→ **Exercise aim**: If a line in the records below contains "Keysight", copy that line.

[Stored data]
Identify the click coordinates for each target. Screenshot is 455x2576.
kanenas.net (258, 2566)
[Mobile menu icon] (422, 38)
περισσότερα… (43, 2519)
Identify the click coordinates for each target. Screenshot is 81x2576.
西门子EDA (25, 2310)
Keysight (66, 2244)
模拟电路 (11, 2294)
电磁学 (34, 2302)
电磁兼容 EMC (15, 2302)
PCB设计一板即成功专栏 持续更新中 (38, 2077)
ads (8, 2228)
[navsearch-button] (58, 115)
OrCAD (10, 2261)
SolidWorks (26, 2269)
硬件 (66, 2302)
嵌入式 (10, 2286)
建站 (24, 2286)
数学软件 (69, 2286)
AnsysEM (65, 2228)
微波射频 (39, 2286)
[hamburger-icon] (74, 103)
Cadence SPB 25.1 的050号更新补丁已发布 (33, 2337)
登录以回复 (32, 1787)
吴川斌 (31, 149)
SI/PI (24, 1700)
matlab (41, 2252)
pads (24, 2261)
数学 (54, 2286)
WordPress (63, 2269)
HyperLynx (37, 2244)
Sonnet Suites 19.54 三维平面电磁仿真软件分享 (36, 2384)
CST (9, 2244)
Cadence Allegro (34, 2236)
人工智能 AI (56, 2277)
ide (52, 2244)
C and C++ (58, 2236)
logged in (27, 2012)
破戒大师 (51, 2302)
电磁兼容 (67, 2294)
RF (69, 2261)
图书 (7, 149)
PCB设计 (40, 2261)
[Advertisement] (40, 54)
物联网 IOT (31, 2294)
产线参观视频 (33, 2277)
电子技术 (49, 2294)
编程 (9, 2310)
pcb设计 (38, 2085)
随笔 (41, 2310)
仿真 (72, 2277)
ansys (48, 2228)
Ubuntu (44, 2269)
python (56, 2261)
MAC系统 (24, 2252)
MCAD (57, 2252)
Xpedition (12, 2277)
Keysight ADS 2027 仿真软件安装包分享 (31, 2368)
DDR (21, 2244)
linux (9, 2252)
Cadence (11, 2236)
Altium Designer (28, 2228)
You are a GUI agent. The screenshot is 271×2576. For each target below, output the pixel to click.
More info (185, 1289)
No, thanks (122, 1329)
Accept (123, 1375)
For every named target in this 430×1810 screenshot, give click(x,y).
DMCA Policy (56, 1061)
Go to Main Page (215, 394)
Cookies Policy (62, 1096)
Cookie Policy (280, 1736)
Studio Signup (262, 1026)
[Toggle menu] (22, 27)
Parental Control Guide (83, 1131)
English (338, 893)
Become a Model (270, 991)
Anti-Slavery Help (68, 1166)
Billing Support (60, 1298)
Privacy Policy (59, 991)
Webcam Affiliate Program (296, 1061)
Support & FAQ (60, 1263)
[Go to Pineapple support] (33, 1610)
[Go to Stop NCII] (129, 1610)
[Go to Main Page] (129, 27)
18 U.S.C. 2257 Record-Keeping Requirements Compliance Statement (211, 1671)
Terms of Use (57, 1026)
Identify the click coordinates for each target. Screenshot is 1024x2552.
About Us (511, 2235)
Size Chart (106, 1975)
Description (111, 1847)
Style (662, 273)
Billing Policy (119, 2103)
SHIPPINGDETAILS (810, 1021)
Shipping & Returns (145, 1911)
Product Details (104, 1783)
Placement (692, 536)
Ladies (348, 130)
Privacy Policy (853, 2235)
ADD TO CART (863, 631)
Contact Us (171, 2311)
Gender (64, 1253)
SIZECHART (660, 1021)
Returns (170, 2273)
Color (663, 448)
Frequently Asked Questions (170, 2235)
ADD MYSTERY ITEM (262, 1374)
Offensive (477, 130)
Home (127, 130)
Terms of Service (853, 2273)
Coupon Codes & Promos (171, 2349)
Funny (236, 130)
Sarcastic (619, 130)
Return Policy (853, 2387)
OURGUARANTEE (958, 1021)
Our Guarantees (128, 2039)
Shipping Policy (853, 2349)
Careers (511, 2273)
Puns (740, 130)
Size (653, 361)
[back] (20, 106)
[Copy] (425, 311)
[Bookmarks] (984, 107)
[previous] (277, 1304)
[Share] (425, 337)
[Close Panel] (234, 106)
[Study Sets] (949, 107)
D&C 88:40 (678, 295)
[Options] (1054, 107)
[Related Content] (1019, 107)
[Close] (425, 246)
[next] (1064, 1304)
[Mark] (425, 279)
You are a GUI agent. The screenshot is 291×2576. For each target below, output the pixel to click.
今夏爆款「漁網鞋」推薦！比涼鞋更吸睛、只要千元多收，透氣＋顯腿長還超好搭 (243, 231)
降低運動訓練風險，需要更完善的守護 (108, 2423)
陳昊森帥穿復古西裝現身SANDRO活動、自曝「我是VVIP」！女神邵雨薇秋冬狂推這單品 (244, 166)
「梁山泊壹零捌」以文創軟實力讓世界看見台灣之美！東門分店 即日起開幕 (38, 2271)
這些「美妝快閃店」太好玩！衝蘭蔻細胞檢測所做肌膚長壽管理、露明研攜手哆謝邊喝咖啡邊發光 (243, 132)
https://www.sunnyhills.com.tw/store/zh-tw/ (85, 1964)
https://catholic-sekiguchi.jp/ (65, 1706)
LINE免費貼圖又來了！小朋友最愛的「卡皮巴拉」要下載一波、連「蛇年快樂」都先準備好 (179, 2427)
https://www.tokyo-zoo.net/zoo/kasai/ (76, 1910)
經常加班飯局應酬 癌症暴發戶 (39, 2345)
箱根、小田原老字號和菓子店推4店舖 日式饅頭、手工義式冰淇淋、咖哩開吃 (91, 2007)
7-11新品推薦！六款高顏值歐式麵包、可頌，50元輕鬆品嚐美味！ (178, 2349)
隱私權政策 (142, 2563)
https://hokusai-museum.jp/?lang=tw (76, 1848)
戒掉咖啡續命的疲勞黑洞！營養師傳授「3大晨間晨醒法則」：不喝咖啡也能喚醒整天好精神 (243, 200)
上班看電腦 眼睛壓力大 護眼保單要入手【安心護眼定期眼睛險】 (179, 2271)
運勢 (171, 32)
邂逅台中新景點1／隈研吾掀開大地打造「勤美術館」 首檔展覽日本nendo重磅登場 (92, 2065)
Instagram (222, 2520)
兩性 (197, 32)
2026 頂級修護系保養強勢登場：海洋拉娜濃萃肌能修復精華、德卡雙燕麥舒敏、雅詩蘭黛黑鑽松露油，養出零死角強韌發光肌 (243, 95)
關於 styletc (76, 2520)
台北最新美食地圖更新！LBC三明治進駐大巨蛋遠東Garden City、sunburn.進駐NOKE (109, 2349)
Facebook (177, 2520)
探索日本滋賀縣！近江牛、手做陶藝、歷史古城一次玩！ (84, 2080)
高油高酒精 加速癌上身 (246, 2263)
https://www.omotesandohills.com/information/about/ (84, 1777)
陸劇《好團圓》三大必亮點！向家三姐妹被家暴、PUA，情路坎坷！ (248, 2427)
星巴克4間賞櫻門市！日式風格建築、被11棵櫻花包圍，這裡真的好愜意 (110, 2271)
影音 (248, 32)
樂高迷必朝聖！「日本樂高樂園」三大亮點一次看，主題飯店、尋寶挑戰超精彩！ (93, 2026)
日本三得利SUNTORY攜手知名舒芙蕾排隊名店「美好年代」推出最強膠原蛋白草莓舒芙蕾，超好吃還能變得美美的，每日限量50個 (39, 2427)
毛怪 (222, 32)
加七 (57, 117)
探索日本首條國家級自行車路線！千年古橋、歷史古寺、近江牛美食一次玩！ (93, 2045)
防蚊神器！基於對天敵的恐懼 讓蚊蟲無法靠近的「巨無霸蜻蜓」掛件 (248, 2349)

→ **Exercise response**:
Keysight (66, 2244)
Keysight ADS 2027 仿真软件安装包分享 (31, 2368)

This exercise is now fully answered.